Our favourite music wakes us up in the morning. When we get up, the morning news is displayed on the bathroom mirror. The fridge welcomes us into the kitchen and suggests a well-balanced breakfast. It also informs us about the day’s meetings and reminds us to restock it with the food it has already ordered for us. As we leave for work, we can set our home to the ideal temperature with an app and switch our home robots into cleaning mode. When we come back, the window blinds automatically open and our favourite music welcomes us as soon as we enter the home.

Is this a picture of the future? No, this is actually how things are today. Technology that seemed like futuristic fantasies until very recently has now become available. We hear about new technological innovations almost every day. So we have to accept the fact that the world is moving forward rapidly and in the next few years we will have to face changes that will make even the most far-fetched science fiction movies seem tame.

According to Vito Di Bari, a lecturer at Bocconi University in Milan, our pupils will soon be our main form of ID and plastic surgery will become as commonplace as brushing our teeth. The digital revolution is set to gradually spread across the world. The ‘Global Agenda Council on the Future of Software & Society’ report prepared by the World Economic Forum predicts that the first mobile phone implanted in the human body will appear by 2025. The device will be capable of monitoring its user’s health. The report also predicts that a large percentage of the world’s population will soon be carrying pocket supercomputers around and that from 2025 it will be normal practice for corporations to use AI to do their audits. Our work model will also be transformed as the boundary between work and leisure gradually blurs. Employing people or groups for specific projects will become the norm and professions will emerge unheard of today. Polish futurologist Natalia Hatalska predicts that almost 65 pct of children born after 2007 will work in professions that have yet to come into being. The ‘Inspired Minds Careers 2030’ report by the Canadian Scholarship Trust lists the 89 professions that will be in the greatest demand in around ten to fifteen years. These include such mysterious vocations as rubbish designer and digital memory curator. One profession of the future will even be a bot trainer.

On the flip side, others predict that some will be left behind: the less affluent and the digitally illiterate will be driven out and their unfortunate lot will be to live lives excluded from the technological elite.

How likely are these visions to come to pass? Around 120 years ago similar predictions were published in the Ladies Home Journal by John Elfreth Watkins. His forecasts in the article ‘What Could Happen in the Next Hundred Years’ turned out to be astonishingly accurate. He even foresaw digital photography. In December 1900, he wrote that a hundred years hence photos would ‘reflect all the colours of nature’, they would be ‘telegraphically transmitted at any distance’, and photography of an event in China would appear in world newspapers an hour after it was taken. He also predicted live TV and cordless telephones.

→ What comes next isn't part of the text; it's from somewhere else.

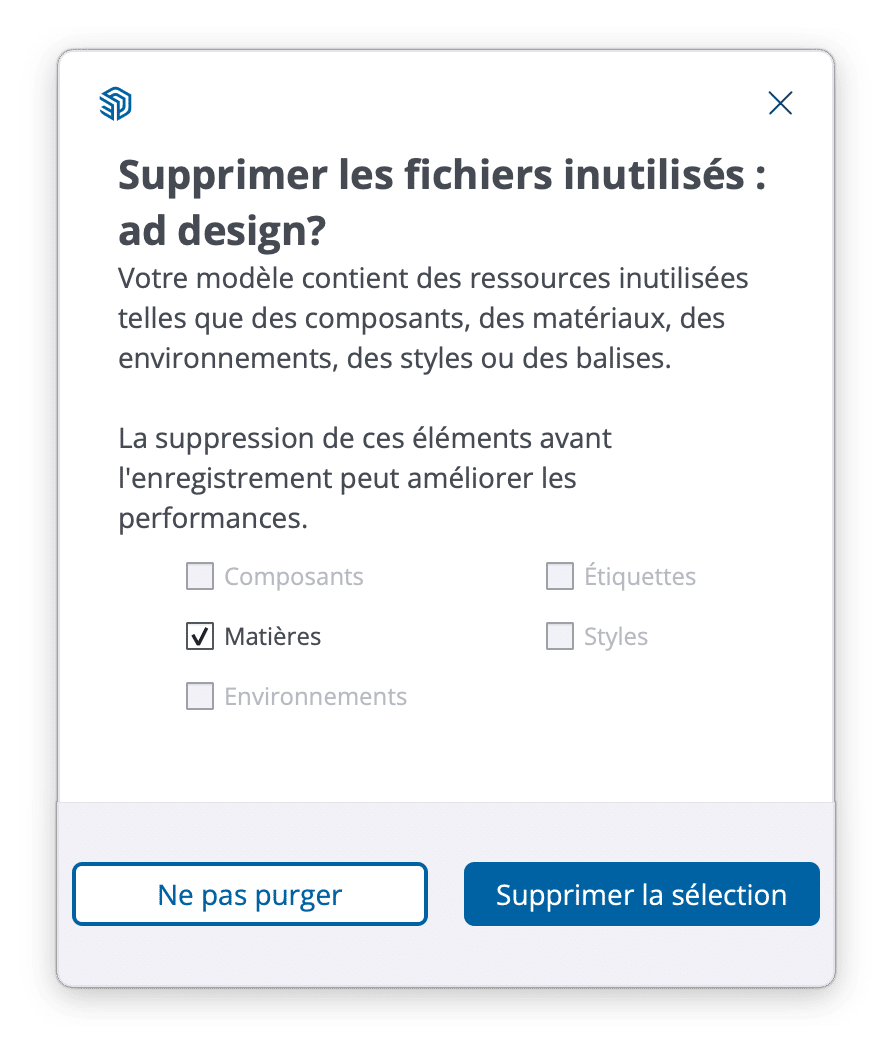The width and height of the screenshot is (892, 1052).
Task: Click the La suppression de ces éléments paragraph
Action: click(365, 478)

According to some experts, artificial intelligence will turn into a destabilising factor in the labour market. South Korea has even gone so far as to tax industrial robots to discourage businesses from further automation. A report by the International Federation of Robotics in South Korea shows that there are already 631 robots per 10,000 jobs. By comparison, in Poland there were almost 42 per 10,000 employees in 2018.

Many futurologists are also afraid that artificial intelligence could eventually turn on its creators, thus realising the dystopian visions typical in science fiction movies. Such a nightmare vision has been depicted by Sun Microsystems co-founder Bill Joy in his article ‘The Future Does Not Need Us’, in which he suggests that in the future humans will become superfluous and subjugated by machines. The price, for the march of digitisation will be the loss of freedom and privacy. Sadly, everything has a price but will the price of technological progress be too high? Fortunately, one feature of predictions is that they don’t always come true – and life is often much stranger than fiction.